Le cours de ses plaisanteries fut interrompu par une voix sévère dont le ton d’autorité n’avait qu’un mot à prononcer pour calmer les plus bruyants transports de gaieté de l’équipage.

— C’est M. Griffith ! se dirent les marins à voix basse ; Sam a éveillé le premier lieutenant, il fera bien de dormir à son tour !

Ils cessèrent même leur chuchotement en voyant approcher leur commandant, et Sam marcha sans se déranger de la file, dans un aussi profond silence que s’il eût été muet.

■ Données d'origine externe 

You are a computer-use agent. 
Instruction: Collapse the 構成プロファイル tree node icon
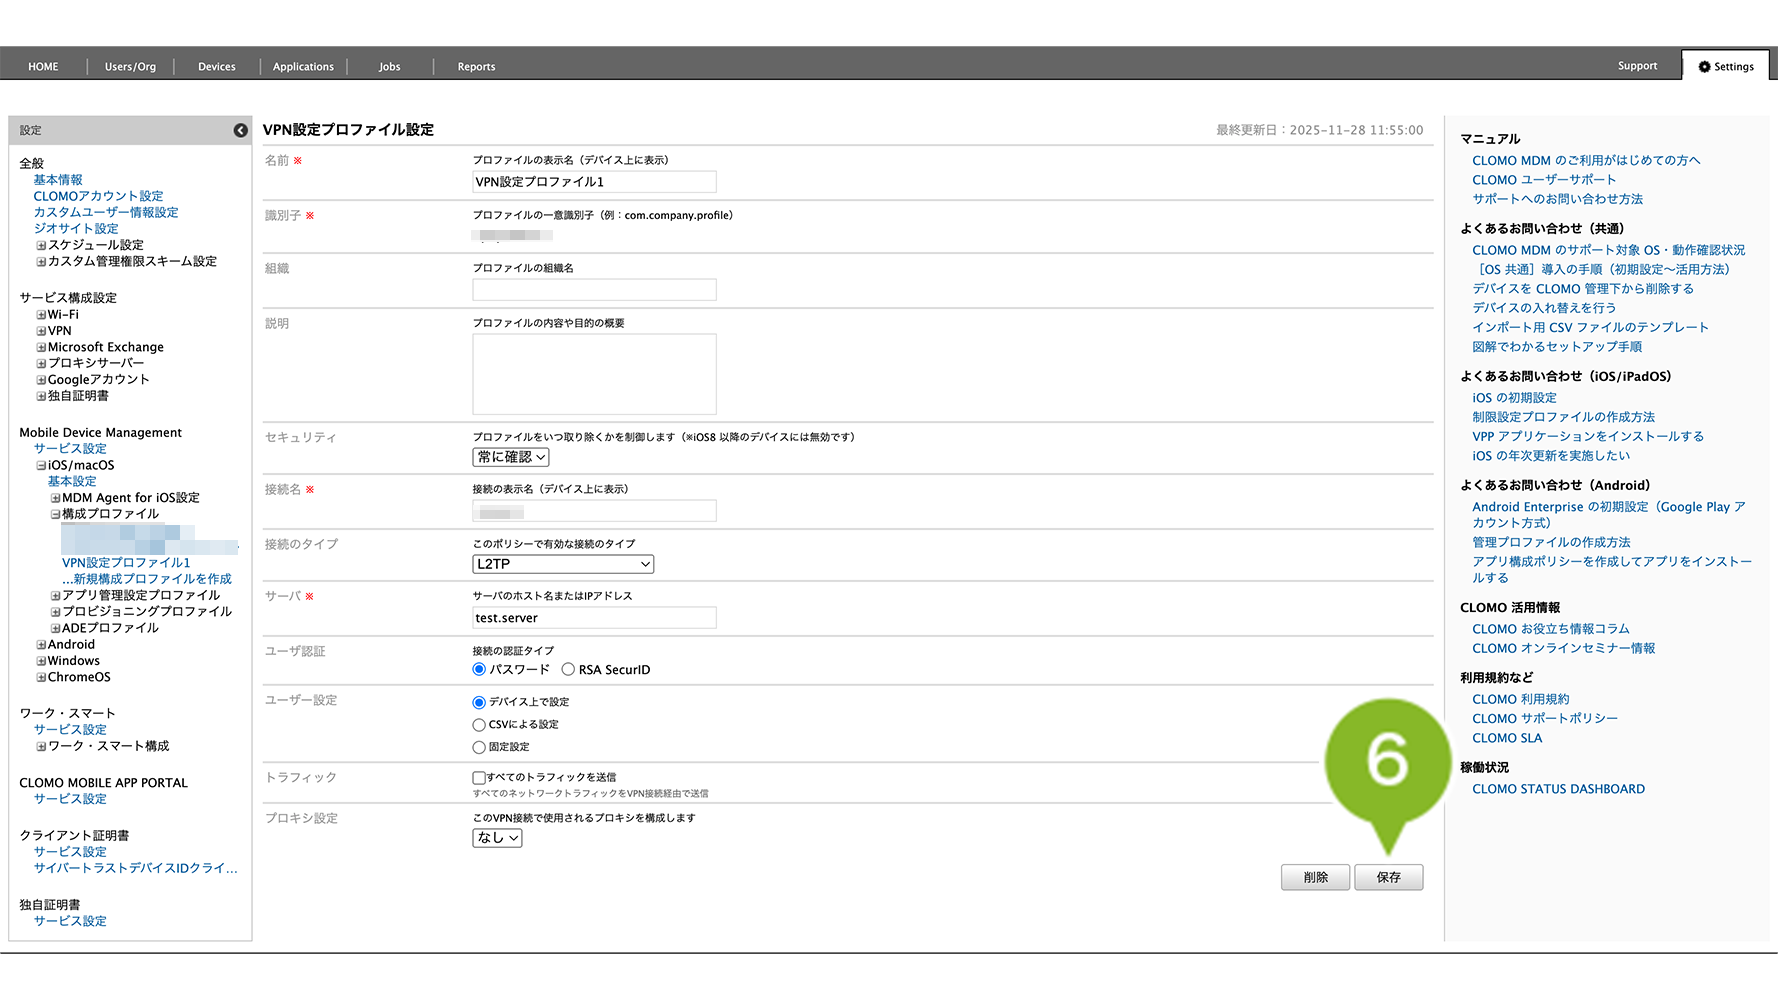[x=56, y=514]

Le lecteur nous a trop souvent accompagné sur le terrain situé entre l’abbaye de Sainte-Ruth et l’Océan pour que nous ayons besoin de lui faire la description de la route que suivait le détachement pendant le dialogue précédent, et nous passerons sur-le-champ aux incidents qui eurent lieu lorsqu’on fut arrivé sur les rochers.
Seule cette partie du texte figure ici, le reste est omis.